Depuis plusieurs jours, une nouvelle règle avait été édictée dans ce lycée. Elle imposait « à l’équipe pédagogique de signaler les élèves qui auraient pour habitude de porter des tenues amples, à caractère religieux, type « abaya » », relève France Bleu. Environ une dizaine de jeunes filles sur 1 300 élèves le portent occasionnellement à Ambroise-Brugière. « Hier (jeudi 20 octobre), aucune ne le portait par exemple », note le proviseur.
Lisa Thuaire évoque des « robes longues achetées chez h&m et portées par certaines lycéennes ». « Une robe n’est pas un signe ostentatoire pour moi, pas comme un voile. D’ailleurs, le terme ‘abaya’ n’a pas été employé ce matin-là, les filles qui portent ces robes ne les perçoivent pas forcément comme des abayas. Tout ce qu’on veut, c’est que les filles s’habillent comme elles souhaitent y compris pour le crop-top », soutient-elle à Marianne. Et quand on l’interroge sur le fondement religieux de ce vêtement, elle préfère y voir une simple manifestation « culturelle ».
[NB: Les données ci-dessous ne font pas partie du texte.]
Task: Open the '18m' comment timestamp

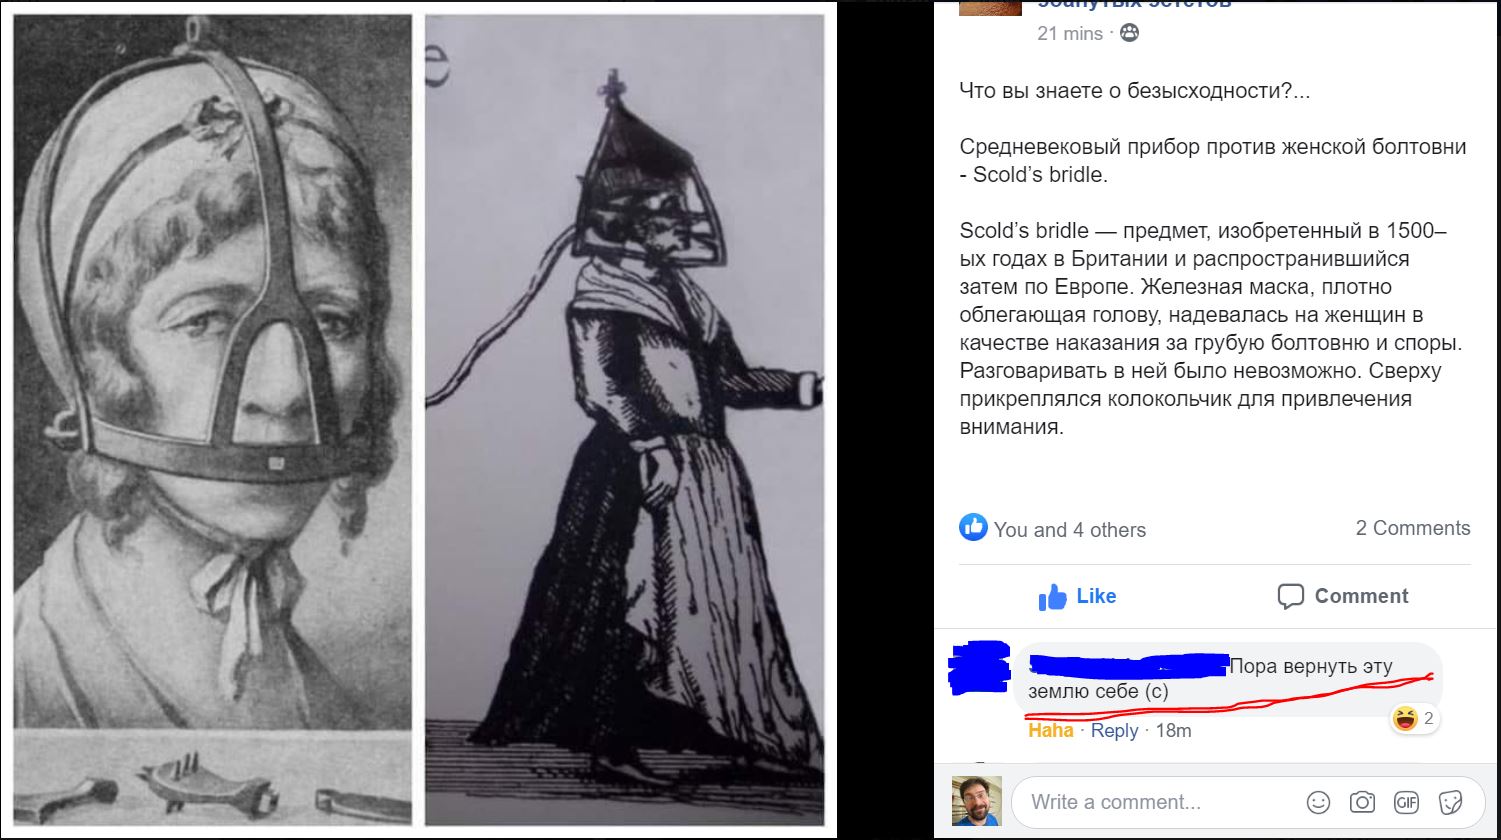Action: click(1174, 731)
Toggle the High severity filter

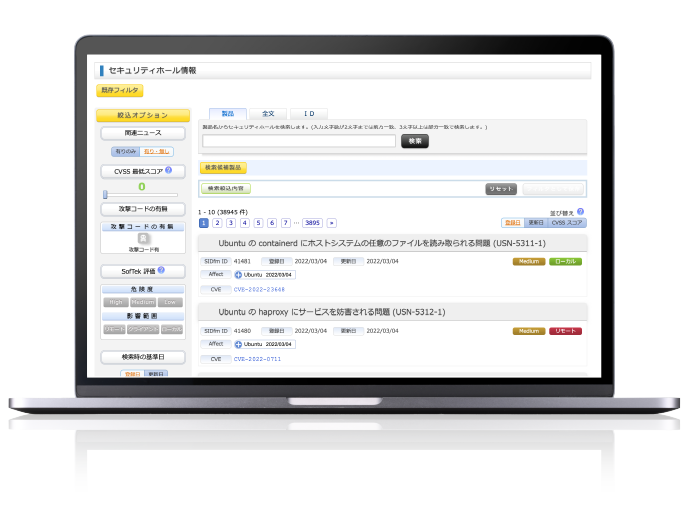[115, 301]
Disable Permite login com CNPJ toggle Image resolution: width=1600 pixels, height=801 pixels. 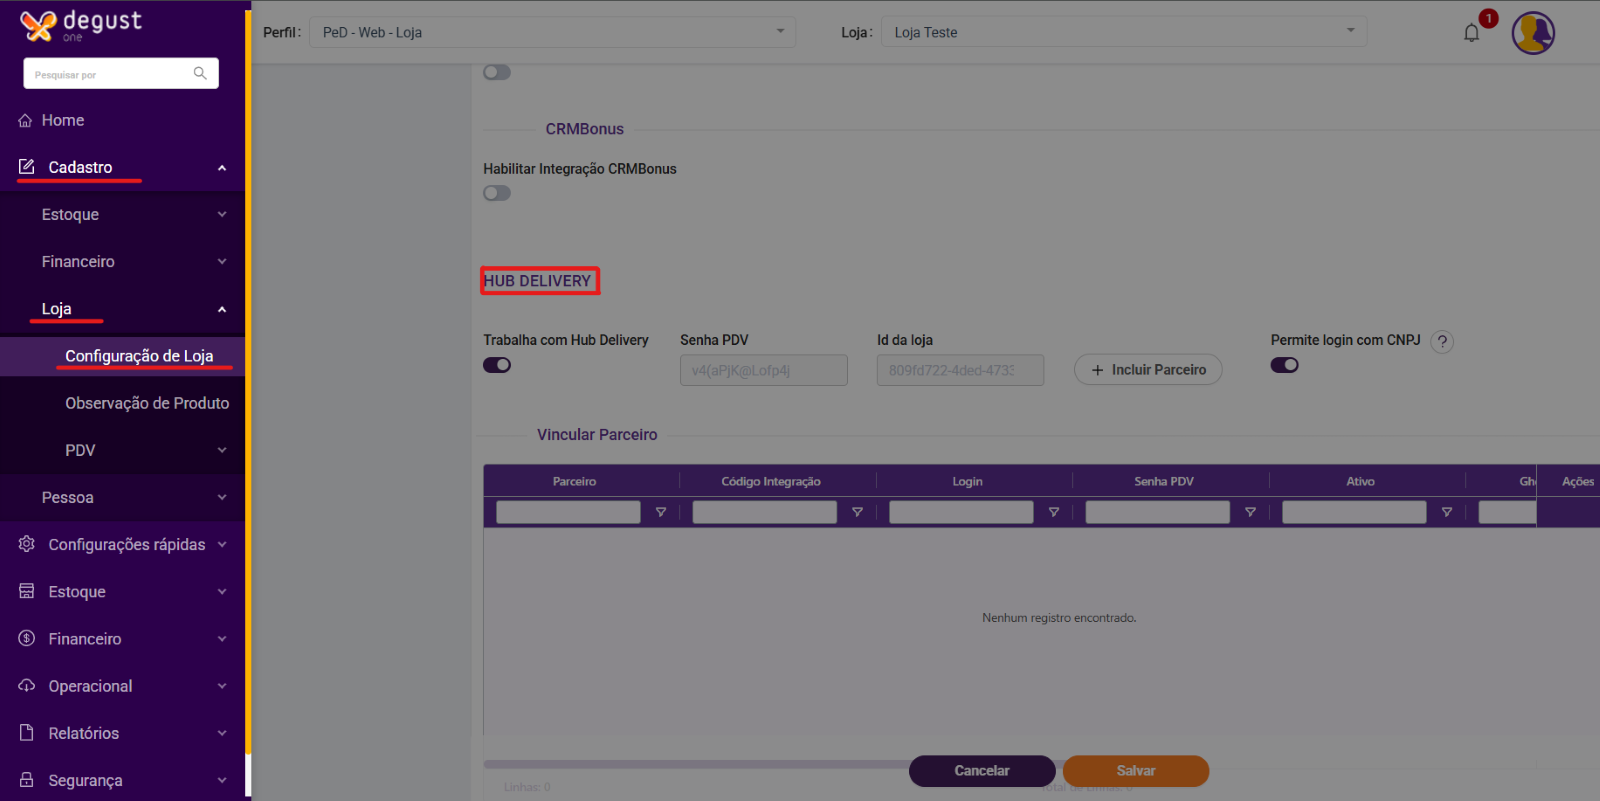(x=1284, y=365)
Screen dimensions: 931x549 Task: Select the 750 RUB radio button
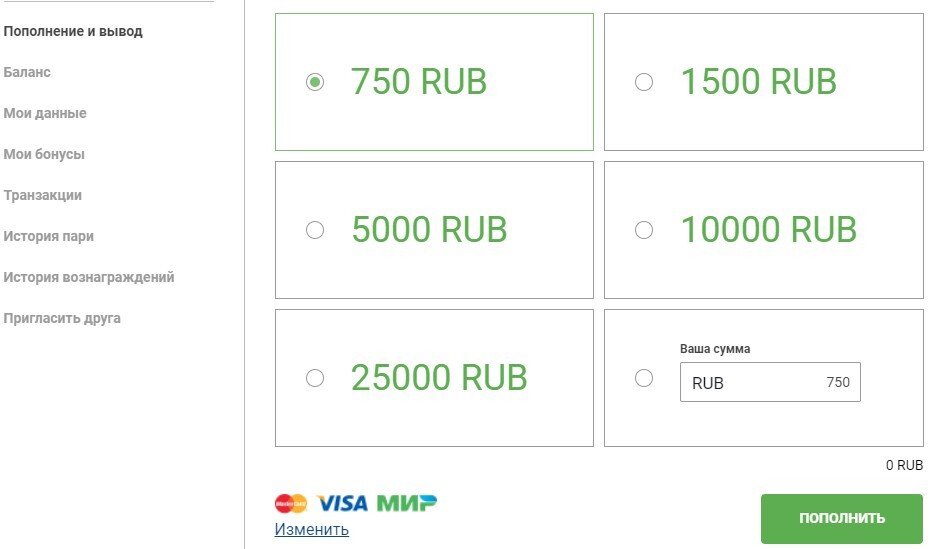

Or, selon elle, des élèves se sentiraient « harcelées » par l’équipe pédagogique au sein de l’établissement, en raison de leurs tenues amples. Sur ce point, Richard Commeau rappelle qu’il n’y a eu « aucune sanction » de prise depuis la rentrée, et qu’il n’existe « aucun conflit avec des familles ». Mis à part « quelques remarques peut-être maladroites de professeurs, nous avons toujours géré ce sujet de façon pacifique, en privilégiant le dialogue. Mais nous devons appliquer les règles ».
Que disent les règles ?
Mi-septembre, le ministère de l’Éducation a noté une hausse des atteintes à la laïcité : 636 incidents rapportés pour le premier trimestre 2022. Sur les 313 atteintes de septembre, 54 % des signalements ont trait à des « signes et tenues » religieuses, alors qu’ils n’étaient que 41 % sur la période d’avril à juillet.
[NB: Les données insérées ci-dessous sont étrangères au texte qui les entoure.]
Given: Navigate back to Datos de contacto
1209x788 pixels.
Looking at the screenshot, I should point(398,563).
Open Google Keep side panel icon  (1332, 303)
À LIRE AUSSI : Signes religieux, tenues… hausse des atteintes à la laïcité en septembre
En conséquence, le ministère a envoyé une note aux recteurs dans laquelle il est précisé : « Parfois leurs familles dénient fréquemment toute dimension religieuse au port » des abayas et des qamis, « mettant en avant leur caractère culturel ». Plus précisément, ces deux tenues peuvent être, au cas par cas, interdites « au regard du comportement » de l’élève, notamment si ce dernier se distingue par une « persistance du refus » de les ôter.
Un signal inquiétant ?
Concernant le rassemblement de mercredi à Clermont, Richard Commeau estime qu’il a finalement « fait un flop », car l’immense majorité des lycéens ne sont « pas rentrés dans le jeu de la récupération » de l’Unef et de la Voix lycéenne, et que les manifestants étaient en réalité très peu nombreux. « Nous n’avons fait qu’appuyer la demande d’une trentaine de lycéens qui étaient prêts à mettre en place ce rassemblement, nous les avons aidés pour la rédaction du tract et la logistique », se défend de son côté Lisa Thuaire.
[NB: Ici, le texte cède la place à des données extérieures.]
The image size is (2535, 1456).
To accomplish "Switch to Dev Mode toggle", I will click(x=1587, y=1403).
À LIRE AUSSI : Grenoble, Notre-Dame, réunions en non-mixité... : l’Unef en 6 polémiques
Olivier Bianchi (PS), maire de Clermont-Ferrand, rejoint quant à lui le proviseur du lycée. Lui-même, ancien président de l’Unef Auvergne, estime que le syndicat étudiant « ferait mieux de se battre contre la paupérisation des étudiants plutôt qu’en faveur du communautarisme vestimentaire ». « Ils sont les idiots utiles des islamistes. C’est déjà difficile pour les chefs d’établissement. Dans une société qui se radicalise, on a le choix : soit on rappelle les règles de la République et de la laïcité, calmement, soit on jette de l’huile sur le feu », ajoute l’édile.
Le dialogue est la stratégie que Richard Commeau affirme continuer de privilégier après les vacances scolaires qui débutent ce vendredi soir. Il entend « créer un espace de discussion avec les élèves et faire un point chaque semaine avec eux », au sujet des tenues controversées.